══ Source records
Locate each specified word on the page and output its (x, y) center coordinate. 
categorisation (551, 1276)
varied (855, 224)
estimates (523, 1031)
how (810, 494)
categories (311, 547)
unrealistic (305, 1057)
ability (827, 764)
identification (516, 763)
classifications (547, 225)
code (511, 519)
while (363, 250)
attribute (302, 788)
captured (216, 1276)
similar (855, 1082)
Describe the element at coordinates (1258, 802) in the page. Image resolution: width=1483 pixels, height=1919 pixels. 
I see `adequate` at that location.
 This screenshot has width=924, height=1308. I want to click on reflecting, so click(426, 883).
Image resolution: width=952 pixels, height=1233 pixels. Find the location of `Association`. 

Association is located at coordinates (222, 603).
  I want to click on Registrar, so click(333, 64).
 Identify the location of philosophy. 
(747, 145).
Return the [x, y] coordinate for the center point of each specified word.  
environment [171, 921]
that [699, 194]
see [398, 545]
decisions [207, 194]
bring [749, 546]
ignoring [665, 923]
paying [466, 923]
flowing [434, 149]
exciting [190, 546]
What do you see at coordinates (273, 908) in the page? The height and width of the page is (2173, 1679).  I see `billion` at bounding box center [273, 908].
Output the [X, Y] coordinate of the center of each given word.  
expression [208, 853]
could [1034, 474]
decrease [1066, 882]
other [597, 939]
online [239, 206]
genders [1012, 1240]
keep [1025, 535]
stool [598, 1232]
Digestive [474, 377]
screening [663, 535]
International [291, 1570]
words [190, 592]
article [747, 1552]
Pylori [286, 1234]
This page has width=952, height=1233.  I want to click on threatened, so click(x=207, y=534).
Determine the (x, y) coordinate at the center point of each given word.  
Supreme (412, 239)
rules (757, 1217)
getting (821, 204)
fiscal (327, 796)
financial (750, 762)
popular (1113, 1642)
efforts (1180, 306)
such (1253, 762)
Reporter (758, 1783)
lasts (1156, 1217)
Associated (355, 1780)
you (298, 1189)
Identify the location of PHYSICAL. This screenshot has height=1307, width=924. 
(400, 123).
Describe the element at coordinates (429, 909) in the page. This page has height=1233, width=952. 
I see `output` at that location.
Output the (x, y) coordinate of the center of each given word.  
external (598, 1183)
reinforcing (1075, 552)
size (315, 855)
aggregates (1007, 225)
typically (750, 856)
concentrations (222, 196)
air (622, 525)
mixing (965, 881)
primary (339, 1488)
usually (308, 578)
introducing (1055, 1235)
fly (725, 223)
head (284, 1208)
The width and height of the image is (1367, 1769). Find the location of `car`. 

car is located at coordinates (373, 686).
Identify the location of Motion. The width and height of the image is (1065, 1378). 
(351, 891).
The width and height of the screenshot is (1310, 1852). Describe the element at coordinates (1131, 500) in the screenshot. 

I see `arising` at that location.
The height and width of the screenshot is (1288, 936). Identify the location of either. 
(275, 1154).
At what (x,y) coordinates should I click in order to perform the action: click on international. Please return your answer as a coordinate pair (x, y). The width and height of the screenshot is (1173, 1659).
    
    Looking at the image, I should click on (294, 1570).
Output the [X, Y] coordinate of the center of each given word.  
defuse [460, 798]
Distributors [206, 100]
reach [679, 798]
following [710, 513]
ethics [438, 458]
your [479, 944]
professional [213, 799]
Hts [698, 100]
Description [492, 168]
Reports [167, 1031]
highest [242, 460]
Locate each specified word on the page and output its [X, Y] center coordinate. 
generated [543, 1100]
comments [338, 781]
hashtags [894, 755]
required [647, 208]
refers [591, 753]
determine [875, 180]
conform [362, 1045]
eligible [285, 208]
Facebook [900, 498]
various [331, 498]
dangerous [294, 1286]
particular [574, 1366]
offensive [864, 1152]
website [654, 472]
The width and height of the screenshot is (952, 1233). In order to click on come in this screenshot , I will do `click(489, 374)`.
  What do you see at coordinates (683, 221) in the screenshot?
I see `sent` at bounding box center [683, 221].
════
The problem
Recast all of the data above as a Markdown table with the columns No. and Entry, giving each line its own row with its number and leaving out blank lines.

Solution below
| No. | Entry |
|---|---|
| 1 | Locate each specified word on the page and output its (x, y) center coordinate.  |
| 2 | categorisation (551, 1276) |
| 3 | varied (855, 224) |
| 4 | estimates (523, 1031) |
| 5 | how (810, 494) |
| 6 | categories (311, 547) |
| 7 | unrealistic (305, 1057) |
| 8 | ability (827, 764) |
| 9 | identification (516, 763) |
| 10 | classifications (547, 225) |
| 11 | code (511, 519) |
| 12 | while (363, 250) |
| 13 | attribute (302, 788) |
| 14 | captured (216, 1276) |
| 15 | similar (855, 1082) |
| 16 | Describe the element at coordinates (1258, 802) in the page. Image resolution: width=1483 pixels, height=1919 pixels.  |
| 17 | I see `adequate` at that location. |
| 18 |  This screenshot has width=924, height=1308. I want to click on reflecting, so click(426, 883). |
| 19 | Image resolution: width=952 pixels, height=1233 pixels. Find the location of `Association`.  |
| 20 | Association is located at coordinates (222, 603). |
| 21 |   I want to click on Registrar, so click(333, 64). |
| 22 |  Identify the location of philosophy.  |
| 23 | (747, 145). |
| 24 | Return the [x, y] coordinate for the center point of each specified word.   |
| 25 | environment [171, 921] |
| 26 | that [699, 194] |
| 27 | see [398, 545] |
| 28 | decisions [207, 194] |
| 29 | bring [749, 546] |
| 30 | ignoring [665, 923] |
| 31 | paying [466, 923] |
| 32 | flowing [434, 149] |
| 33 | exciting [190, 546] |
| 34 | What do you see at coordinates (273, 908) in the page? The height and width of the page is (2173, 1679).  I see `billion` at bounding box center [273, 908]. |
| 35 | Output the [X, Y] coordinate of the center of each given word.   |
| 36 | expression [208, 853] |
| 37 | could [1034, 474] |
| 38 | decrease [1066, 882] |
| 39 | other [597, 939] |
| 40 | online [239, 206] |
| 41 | genders [1012, 1240] |
| 42 | keep [1025, 535] |
| 43 | stool [598, 1232] |
| 44 | Digestive [474, 377] |
| 45 | screening [663, 535] |
| 46 | International [291, 1570] |
| 47 | words [190, 592] |
| 48 | article [747, 1552] |
| 49 | Pylori [286, 1234] |
| 50 | This page has width=952, height=1233.  I want to click on threatened, so click(x=207, y=534). |
| 51 | Determine the (x, y) coordinate at the center point of each given word.   |
| 52 | Supreme (412, 239) |
| 53 | rules (757, 1217) |
| 54 | getting (821, 204) |
| 55 | fiscal (327, 796) |
| 56 | financial (750, 762) |
| 57 | popular (1113, 1642) |
| 58 | efforts (1180, 306) |
| 59 | such (1253, 762) |
| 60 | Reporter (758, 1783) |
| 61 | lasts (1156, 1217) |
| 62 | Associated (355, 1780) |
| 63 | you (298, 1189) |
| 64 | Identify the location of PHYSICAL. This screenshot has height=1307, width=924.  |
| 65 | (400, 123). |
| 66 | Describe the element at coordinates (429, 909) in the page. This page has height=1233, width=952.  |
| 67 | I see `output` at that location. |
| 68 | Output the (x, y) coordinate of the center of each given word.   |
| 69 | external (598, 1183) |
| 70 | reinforcing (1075, 552) |
| 71 | size (315, 855) |
| 72 | aggregates (1007, 225) |
| 73 | typically (750, 856) |
| 74 | concentrations (222, 196) |
| 75 | air (622, 525) |
| 76 | mixing (965, 881) |
| 77 | primary (339, 1488) |
| 78 | usually (308, 578) |
| 79 | introducing (1055, 1235) |
| 80 | fly (725, 223) |
| 81 | head (284, 1208) |
| 82 | The width and height of the image is (1367, 1769). Find the location of `car`.  |
| 83 | car is located at coordinates (373, 686). |
| 84 | Identify the location of Motion. The width and height of the image is (1065, 1378).  |
| 85 | (351, 891). |
| 86 | The width and height of the screenshot is (1310, 1852). Describe the element at coordinates (1131, 500) in the screenshot.  |
| 87 | I see `arising` at that location. |
| 88 | The height and width of the screenshot is (1288, 936). Identify the location of either.  |
| 89 | (275, 1154). |
| 90 | At what (x,y) coordinates should I click in order to perform the action: click on international. Please return your answer as a coordinate pair (x, y). The width and height of the screenshot is (1173, 1659). |
| 91 |     Looking at the image, I should click on (294, 1570). |
| 92 | Output the [X, Y] coordinate of the center of each given word.   |
| 93 | defuse [460, 798] |
| 94 | Distributors [206, 100] |
| 95 | reach [679, 798] |
| 96 | following [710, 513] |
| 97 | ethics [438, 458] |
| 98 | your [479, 944] |
| 99 | professional [213, 799] |
| 100 | Hts [698, 100] |
| 101 | Description [492, 168] |
| 102 | Reports [167, 1031] |
| 103 | highest [242, 460] |
| 104 | Locate each specified word on the page and output its [X, Y] center coordinate.  |
| 105 | generated [543, 1100] |
| 106 | comments [338, 781] |
| 107 | hashtags [894, 755] |
| 108 | required [647, 208] |
| 109 | refers [591, 753] |
| 110 | determine [875, 180] |
| 111 | conform [362, 1045] |
| 112 | eligible [285, 208] |
| 113 | Facebook [900, 498] |
| 114 | various [331, 498] |
| 115 | dangerous [294, 1286] |
| 116 | particular [574, 1366] |
| 117 | offensive [864, 1152] |
| 118 | website [654, 472] |
| 119 | The width and height of the screenshot is (952, 1233). In order to click on come in this screenshot , I will do `click(489, 374)`. |
| 120 |   What do you see at coordinates (683, 221) in the screenshot? |
| 121 | I see `sent` at bounding box center [683, 221]. |